The form of collaboration was as follows: I would post a build of the game, potential authors would download and play it, and then when they hit a moment where they wanted to ask or tell the character something that had not been accounted for, they could draft a new piece of dialogue for that spot themselves, and the game would automatically generate the source code for this dialogue, which they could mail to me. Every day or two, I recompiled the project with the latest source code and posted it again.
This iterative approach meant that there was no convenient way for an author to write many consecutive lines of dialogue. Instead, each author was constrained to create just a little more content at the edges of the story. Some authors found this frustrating, but I think in this particular case it may have been helpful: it meant that there was a natural constraint that kept the tree of content growing evenly, rather than allowing it to send off energetic runners in any direction. It also encouraged authors to explore and build on one another’s work, since building only upon their own would be a fairly limiting experience.
Where the Water Tastes Like Wine. This piece invited writing from many authors in order to create a story about the multiple voices and varied experiences in the history of America. For all of the major characters, there was one author per character; we were each given a structure to write for, which worked as a series of micro-prompts.
Cragne Manor. Perhaps the most structurally ambitious of all the projects documented here, Cragne Manor incorporates not just text but actual code contributed by most of its authors. (Some of the 84 participants submitted text and a specification for their rooms instead, which the editors of Cragne then devotedly turned into something playable.)
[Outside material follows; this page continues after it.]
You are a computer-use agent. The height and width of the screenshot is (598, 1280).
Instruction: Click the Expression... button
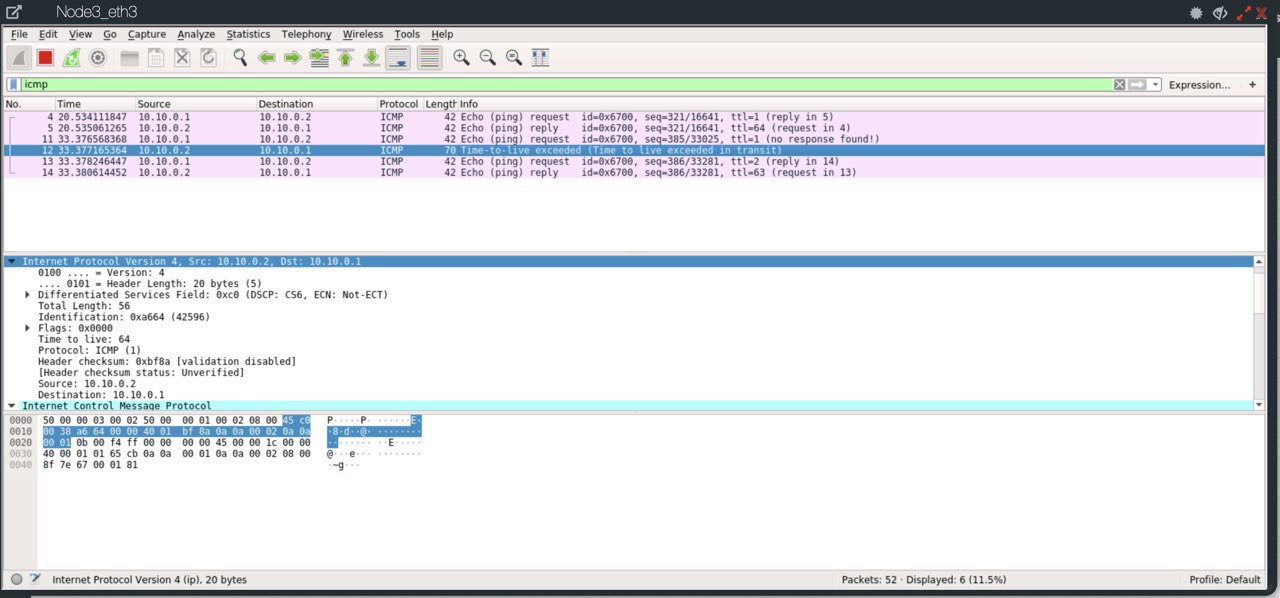pos(1199,85)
There are also quite a few projects in this space that were intended playfully, more for the social amusement of the participants than for the benefit of future readers. The IF Whispers series are exquisite corpse-style games where the participants built on each other’s work without being able to see all the rest of the game. Pick Up the Phone Booth and Aisle was written on a group vacation, as another distraction alongside board games and barbecuing.
I recognize quite a bit of this quality in The Unknown: it’s partly documenting a social phenomenon, consisting of the friendship of the authors, and their connection to the various people who invited them to come and give readings, as well as other individuals who eventually wrote to them or responded to the work.
There is something about this which I find both attractive and distancing at the same time. Distancing, because such a document comes to resemble an aged high school yearbook, recording interpersonal minutiae mostly interesting to the participants. But attractive, also, because it captures accurately the way that authorship and art are not always solitary enterprises, but activities undertaken playfully and socially, as a way of bouncing ideas off colleagues who share your interests and concerns.